君の天井は僕の床(1)/鴨居まさね

君の天井は僕の床 1 (クイーンズコミックス)

君の天井は僕の床 1 (クイーンズコミックス)

タイトルは主人公? の鳥田まりが「君」で、彼女の職場「オフィス とりだまり」(3階)の天井の上の屋上に、隣のビルの屋上から隙間を跨いでやって来る、職業不明の本田さんが「僕」。この二人の恋の行方と、周りを取り巻く人々の物語。久々の鴨居さんオリジナル作品、やっぱりものすごーーーーく面白かった!
鴨居さんの漫画は本当に、「あるある」ネタっていうと失礼なんだけど、大人として生きているとどーしても出くわす、ちょっとした嫌なこと、面倒なこと、自分がダメだなあと思うこと、やなんかがものすごくものすごく丁寧に、優しく描いてあって、読んでるとめちゃくちゃ励まされてしまう。うんこみたいな脚色でドラマ化されてた「SWEETデリバリー (1) (ヤングユーコミックス)」だって、原作は実にすばらしい作品だったし(デコラちゃんには恋愛貧乏な30代独身の全女性が泣いた!)、「雲の上のキスケさん (1) (ヤングユーコミックス)」なんて、独身で独居で、体力だって落ち始めて、仕事でめちゃめちゃ行き詰ってて…って頃、かなり本気で助けてもらった。作中、眉子が仕事を辞めるときの、マニーの「向いてる仕事をすればいい」って話は今でも忘れてない。いざとなったらそういう考え方もあるんだから、今の仕事でやれるだけやってみよう…って思って結局今でも同じ仕事をしているんだけどねー、そういうこともあるあるー。(しらじら)

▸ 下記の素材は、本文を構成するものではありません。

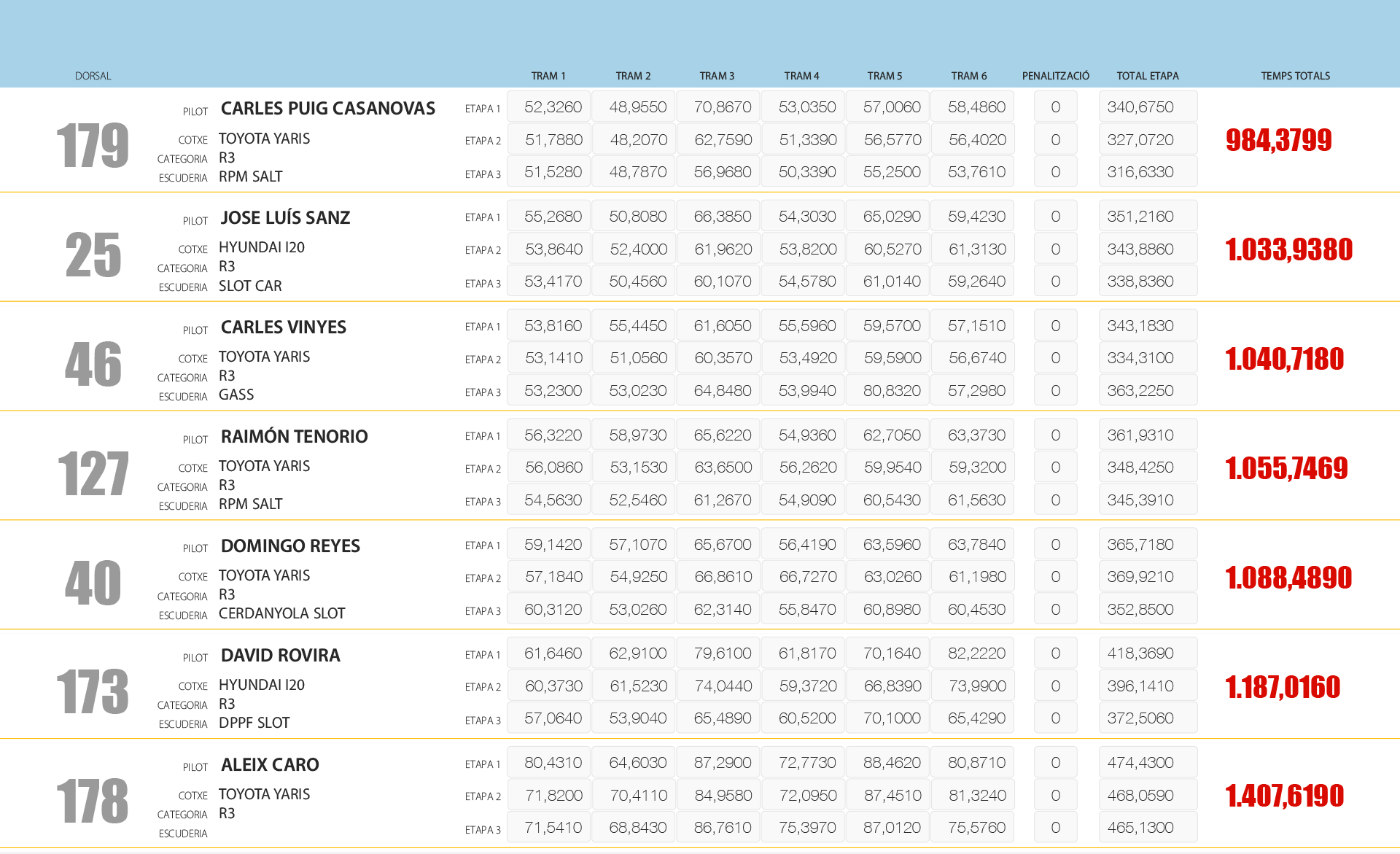Click escuderia name Cerdanyola Slot

point(281,613)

今回も、ものすごくたくさん、「うわあ…わかる…!」ってなって変な汗をたくさんたくさんかきました。特に、40代で結婚が決まった編集者の女性が印鑑を作ろうとしたとき、職人の旦那(になる人)の話をしてたら段々変な空気になってきて、「…下の名前で作るって手もありますけど…?」「私も今そう思ってました…」ってなるところとか、うわあ…って…なったな…。

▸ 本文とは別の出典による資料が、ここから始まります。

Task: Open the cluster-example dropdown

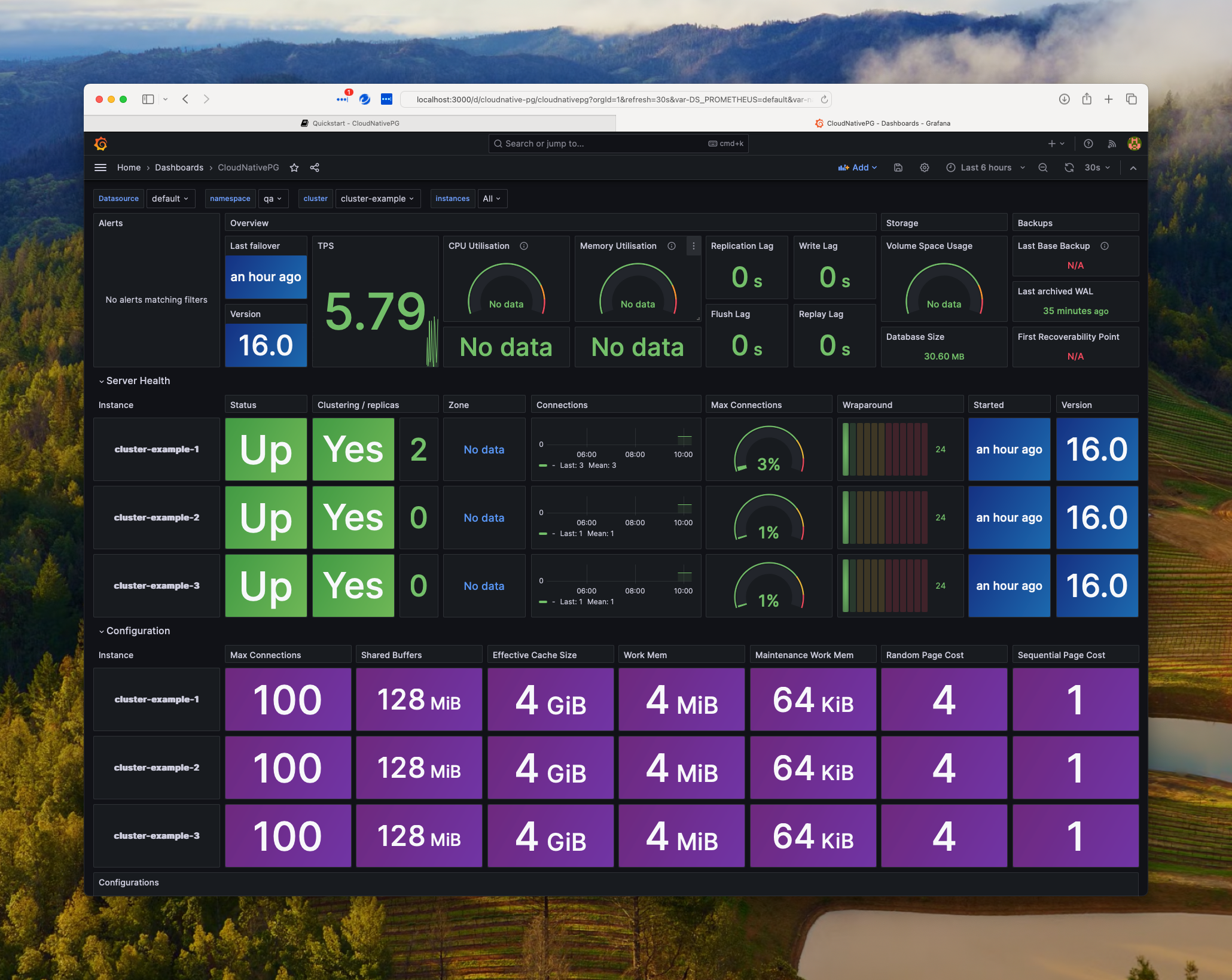Action: pyautogui.click(x=377, y=199)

この話だって、独身の頃ならあまりピンと来なかったかもしれないけど、ちょうどこの間、会社の都合でお給料の振込口座を作りなおさなきゃいけなくなったとき、結婚後の今の姓の印鑑を持ってないからどうしよう、ってわたしが言ったら、社長が「印影のオリジナリティだけが重要なんだから、本当は旧姓の印鑑で、新姓名義の口座作ってもいいんだよ?」と言う訳ですよ。で、うーん、でもそれもなんかなあ、この先は新姓で生きてゆく訳だし…夫の印鑑を借りて作るか…でも確かに万が一何かあったらアレだから、少なくとも自分の新姓印鑑は作ったほうがいいのかな…とぐるぐる悩んでたんだけど、そんなわたしを見て社長がぽつりと、「うちなんてさ、結婚したときにちゃんとした印鑑作れるチケットみたいなのをもらって、自分はもう作ってたから嫁にあげたわけ。そしたら、下の名前で印鑑作りやがったんだよね…」と言っていて、えええええ(元コンパニオンの嫁に)そんな挑戦的なことをされてんですか…! と大笑いしていたんだけど、わあ、漫画にも同じような話が書いてあるよ…? とね…やっぱり鴨居さんてすごいなあ、と感動してしまったという次第でした。ええ。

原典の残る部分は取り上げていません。